Нос «Деда Мазая» касался отмели, за ней желтела плоская сухая полоса, а дальше курчавилась зелень откосов. Донби и Сушкин сбросили с бака (так называется носовая палуба) в воду конец гибкого трапа. Звякая маленькими вёдрами, вброд сошли на песок. Стали подниматься по откосу среди полыни и бурьяна. Одуряющее пахло летом. Гудели шмели. Сушкин с ведёрками шёл впереди, Донби подталкивал его сзади двумя клювами… ну, понятно, в какое место. Наконец поднялись на высокую кромку. «Дед Мазай» на синей воде казался с высоты маленьким, как модель в музее. Капитан Поль — тоже маленький — махал с бака фуражкой. На его лысине сиял блик. Сушкин пожалел, что не взял бескозырку, было бы так здорово помахать ей с откоса — дядюшке Полю, пироскафу и умытому грозой простору. Он помахал ведёрком

И пошли добывать кашеварий.

Пекло солнце, горели вокруг жёлтые цветы осота и львиного зева, носились бабочки. Всюду громоздились круглые бугры. У подножья одного бугра Донби остановился.
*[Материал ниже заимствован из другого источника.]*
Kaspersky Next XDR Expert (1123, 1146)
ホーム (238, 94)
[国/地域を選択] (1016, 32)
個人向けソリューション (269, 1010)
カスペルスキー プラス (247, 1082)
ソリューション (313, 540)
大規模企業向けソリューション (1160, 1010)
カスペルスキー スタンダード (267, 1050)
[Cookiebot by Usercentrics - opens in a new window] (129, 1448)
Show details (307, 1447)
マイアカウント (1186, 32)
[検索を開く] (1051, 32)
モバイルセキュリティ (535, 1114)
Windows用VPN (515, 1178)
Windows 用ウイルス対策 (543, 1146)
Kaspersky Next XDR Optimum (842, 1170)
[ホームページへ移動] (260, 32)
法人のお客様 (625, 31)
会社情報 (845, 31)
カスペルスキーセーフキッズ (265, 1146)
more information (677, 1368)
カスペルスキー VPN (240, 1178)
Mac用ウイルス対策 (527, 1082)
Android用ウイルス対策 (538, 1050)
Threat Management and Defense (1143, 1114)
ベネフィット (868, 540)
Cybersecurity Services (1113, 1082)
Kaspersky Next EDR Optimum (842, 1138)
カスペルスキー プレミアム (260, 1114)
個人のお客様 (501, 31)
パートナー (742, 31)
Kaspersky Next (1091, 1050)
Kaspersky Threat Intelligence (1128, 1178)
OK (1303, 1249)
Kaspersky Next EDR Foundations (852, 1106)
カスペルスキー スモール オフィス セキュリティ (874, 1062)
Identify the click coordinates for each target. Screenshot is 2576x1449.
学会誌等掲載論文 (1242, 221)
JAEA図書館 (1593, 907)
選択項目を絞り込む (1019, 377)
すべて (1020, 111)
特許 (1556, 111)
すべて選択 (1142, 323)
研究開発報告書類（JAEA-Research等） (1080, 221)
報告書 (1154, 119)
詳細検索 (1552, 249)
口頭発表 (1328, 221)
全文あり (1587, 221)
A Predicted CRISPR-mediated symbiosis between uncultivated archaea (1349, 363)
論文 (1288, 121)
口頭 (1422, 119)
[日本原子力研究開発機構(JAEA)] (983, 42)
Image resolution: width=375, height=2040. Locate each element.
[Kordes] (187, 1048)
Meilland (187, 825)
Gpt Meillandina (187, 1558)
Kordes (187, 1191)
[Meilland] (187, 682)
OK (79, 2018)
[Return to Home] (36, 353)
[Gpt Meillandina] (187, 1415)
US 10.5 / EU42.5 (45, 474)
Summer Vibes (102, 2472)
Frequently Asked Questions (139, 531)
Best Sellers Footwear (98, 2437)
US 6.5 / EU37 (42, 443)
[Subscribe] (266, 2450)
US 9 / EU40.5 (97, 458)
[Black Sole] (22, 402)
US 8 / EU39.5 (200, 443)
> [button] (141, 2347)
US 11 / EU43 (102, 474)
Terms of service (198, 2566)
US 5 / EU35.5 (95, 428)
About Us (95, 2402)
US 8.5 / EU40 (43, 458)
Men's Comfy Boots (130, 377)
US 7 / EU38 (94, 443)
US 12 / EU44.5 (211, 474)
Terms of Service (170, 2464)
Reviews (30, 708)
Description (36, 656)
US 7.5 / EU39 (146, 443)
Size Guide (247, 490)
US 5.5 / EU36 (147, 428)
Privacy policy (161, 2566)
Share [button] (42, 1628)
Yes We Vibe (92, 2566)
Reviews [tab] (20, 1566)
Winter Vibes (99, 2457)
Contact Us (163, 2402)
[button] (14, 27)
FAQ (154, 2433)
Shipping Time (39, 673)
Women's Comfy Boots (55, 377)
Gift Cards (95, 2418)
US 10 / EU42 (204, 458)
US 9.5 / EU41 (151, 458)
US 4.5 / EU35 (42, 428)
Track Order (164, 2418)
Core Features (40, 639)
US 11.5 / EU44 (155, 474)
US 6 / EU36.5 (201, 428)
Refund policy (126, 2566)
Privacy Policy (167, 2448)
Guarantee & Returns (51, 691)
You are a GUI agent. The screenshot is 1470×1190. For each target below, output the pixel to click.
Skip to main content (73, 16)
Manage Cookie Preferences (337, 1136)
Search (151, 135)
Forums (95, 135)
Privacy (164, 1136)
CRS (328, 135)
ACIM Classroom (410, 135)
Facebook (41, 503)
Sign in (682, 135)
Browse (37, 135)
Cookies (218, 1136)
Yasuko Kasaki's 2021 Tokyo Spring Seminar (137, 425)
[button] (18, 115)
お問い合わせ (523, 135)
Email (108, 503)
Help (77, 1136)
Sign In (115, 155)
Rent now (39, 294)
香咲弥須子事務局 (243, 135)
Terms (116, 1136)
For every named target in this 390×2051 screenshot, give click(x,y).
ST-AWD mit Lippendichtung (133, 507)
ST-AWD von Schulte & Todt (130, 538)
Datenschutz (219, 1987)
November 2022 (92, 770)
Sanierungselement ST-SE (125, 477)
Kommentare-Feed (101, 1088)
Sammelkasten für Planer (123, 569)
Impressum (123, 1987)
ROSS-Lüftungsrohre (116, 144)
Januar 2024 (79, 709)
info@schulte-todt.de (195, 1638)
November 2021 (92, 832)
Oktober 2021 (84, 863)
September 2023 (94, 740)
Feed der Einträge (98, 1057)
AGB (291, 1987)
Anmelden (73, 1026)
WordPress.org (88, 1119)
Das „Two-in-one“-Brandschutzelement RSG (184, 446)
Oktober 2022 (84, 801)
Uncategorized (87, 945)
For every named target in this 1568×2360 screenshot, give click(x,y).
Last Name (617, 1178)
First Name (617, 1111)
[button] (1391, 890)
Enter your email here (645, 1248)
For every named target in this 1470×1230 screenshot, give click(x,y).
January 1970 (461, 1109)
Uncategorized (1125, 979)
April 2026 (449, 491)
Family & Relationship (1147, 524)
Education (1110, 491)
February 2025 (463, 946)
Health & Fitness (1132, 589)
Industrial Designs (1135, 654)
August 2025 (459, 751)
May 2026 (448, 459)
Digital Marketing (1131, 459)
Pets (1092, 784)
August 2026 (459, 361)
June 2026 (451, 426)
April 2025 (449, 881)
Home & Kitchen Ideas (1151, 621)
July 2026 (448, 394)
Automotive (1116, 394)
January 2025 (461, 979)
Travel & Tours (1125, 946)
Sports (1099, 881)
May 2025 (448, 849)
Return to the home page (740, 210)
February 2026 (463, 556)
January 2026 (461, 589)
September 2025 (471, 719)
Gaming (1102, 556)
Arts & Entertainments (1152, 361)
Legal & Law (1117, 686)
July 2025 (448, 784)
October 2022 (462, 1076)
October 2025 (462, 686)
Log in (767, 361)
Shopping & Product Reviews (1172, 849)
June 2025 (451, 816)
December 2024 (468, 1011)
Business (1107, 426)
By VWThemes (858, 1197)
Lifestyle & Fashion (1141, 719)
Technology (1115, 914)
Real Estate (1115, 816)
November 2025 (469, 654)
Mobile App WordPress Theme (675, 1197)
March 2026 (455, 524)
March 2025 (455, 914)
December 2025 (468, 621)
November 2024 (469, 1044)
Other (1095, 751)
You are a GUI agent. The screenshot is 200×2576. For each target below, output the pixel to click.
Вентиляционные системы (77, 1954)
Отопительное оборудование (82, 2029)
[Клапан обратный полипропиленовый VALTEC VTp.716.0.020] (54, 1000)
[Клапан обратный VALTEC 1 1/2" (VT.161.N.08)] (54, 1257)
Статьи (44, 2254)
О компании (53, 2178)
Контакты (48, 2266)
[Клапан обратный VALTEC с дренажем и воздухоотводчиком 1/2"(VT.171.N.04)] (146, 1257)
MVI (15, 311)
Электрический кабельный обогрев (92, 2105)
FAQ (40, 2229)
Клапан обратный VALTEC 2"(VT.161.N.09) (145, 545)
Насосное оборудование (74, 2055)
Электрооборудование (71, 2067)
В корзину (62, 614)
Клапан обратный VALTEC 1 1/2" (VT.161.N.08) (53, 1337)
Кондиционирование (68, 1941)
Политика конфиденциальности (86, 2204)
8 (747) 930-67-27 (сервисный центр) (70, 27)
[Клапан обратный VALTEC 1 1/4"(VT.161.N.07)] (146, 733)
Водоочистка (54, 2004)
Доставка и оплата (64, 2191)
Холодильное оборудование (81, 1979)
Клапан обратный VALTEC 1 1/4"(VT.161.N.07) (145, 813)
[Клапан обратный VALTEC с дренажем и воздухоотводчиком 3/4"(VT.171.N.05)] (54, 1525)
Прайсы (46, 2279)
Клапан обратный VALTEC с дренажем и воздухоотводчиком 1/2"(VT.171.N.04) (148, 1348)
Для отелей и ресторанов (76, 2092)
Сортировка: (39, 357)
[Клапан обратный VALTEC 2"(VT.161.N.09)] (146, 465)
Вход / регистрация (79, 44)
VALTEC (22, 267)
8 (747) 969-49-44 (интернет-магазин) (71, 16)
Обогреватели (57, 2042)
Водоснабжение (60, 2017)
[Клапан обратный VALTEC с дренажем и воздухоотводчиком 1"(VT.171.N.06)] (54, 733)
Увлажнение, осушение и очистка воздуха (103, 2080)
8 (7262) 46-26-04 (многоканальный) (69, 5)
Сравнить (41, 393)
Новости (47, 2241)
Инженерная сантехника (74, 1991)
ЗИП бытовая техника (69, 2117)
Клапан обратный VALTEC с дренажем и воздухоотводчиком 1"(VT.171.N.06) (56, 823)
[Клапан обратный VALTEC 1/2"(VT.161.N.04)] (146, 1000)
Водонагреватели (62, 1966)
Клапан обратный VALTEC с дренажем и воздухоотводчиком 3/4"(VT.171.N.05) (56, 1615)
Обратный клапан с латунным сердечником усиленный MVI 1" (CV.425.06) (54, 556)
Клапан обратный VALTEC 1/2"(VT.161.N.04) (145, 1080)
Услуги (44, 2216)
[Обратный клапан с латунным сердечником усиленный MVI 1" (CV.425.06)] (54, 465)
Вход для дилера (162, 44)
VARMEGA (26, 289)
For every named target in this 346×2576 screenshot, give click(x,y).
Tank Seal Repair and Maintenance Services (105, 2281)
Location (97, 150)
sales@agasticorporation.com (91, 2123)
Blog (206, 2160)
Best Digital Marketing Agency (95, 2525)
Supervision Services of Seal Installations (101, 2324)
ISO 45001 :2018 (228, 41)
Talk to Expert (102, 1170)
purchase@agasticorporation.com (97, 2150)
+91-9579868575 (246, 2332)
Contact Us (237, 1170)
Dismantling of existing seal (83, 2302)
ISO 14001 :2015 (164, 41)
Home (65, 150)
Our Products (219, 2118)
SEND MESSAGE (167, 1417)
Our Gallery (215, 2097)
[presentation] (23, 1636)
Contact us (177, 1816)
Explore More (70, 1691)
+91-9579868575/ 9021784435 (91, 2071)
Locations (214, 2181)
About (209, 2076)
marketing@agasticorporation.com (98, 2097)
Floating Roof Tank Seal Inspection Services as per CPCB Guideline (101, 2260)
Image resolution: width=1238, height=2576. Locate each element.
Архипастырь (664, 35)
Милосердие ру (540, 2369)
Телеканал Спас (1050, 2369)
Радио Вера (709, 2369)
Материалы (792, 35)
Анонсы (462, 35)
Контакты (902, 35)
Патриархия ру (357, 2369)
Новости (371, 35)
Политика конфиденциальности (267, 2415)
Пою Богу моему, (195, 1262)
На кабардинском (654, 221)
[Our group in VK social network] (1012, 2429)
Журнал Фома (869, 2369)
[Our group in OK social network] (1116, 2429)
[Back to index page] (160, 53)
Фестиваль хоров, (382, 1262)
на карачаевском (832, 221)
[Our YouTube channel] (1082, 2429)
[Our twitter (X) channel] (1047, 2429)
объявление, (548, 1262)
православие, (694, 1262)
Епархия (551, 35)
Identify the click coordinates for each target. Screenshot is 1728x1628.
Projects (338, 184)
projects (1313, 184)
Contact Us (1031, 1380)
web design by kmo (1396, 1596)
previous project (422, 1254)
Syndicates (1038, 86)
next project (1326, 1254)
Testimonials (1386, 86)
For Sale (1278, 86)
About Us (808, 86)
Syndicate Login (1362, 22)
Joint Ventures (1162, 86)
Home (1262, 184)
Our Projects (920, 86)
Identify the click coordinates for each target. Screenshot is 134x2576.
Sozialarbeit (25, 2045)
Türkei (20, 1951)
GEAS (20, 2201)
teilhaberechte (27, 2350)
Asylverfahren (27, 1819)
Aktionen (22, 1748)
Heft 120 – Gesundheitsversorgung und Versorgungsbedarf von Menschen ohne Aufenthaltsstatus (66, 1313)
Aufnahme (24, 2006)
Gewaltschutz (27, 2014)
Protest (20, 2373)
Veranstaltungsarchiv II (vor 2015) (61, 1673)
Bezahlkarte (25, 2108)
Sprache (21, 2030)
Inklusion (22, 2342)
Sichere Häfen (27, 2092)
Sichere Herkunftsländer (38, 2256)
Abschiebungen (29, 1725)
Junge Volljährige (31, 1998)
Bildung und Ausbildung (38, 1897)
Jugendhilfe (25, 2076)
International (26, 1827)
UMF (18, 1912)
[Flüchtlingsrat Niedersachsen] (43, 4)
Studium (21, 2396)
— Вот здесь подходящее место, — сказал Дон.

— Откуда ты знаешь? — не поверил Сушкин. Всюду была густая трава.

— Чутье, — объяснил Бамбало. Донби крепкими когтями начал раздирать и разбрасывать травяные плети. Скоро открылась красноватая проплешина.

— Вот, — сказал Дон голосом удачливого кладоискателя.

— Ой! А лопату никакую не взяли! — спохватился Сушкин.

— Обойдёмся, — решил Дон.

Донби заработал могучими лапами, как экскаватором. Скоро перед Сушкиным выросла глинистая груда. Правда, была она не красного, а коричнево-бурого цвета («Кажется, называется „терракота“», — вспомнил Сушкин)…

— Вот. Поль будет доволен, — бархатным голосом сообщил Бамбало. — Том, загружай ведра…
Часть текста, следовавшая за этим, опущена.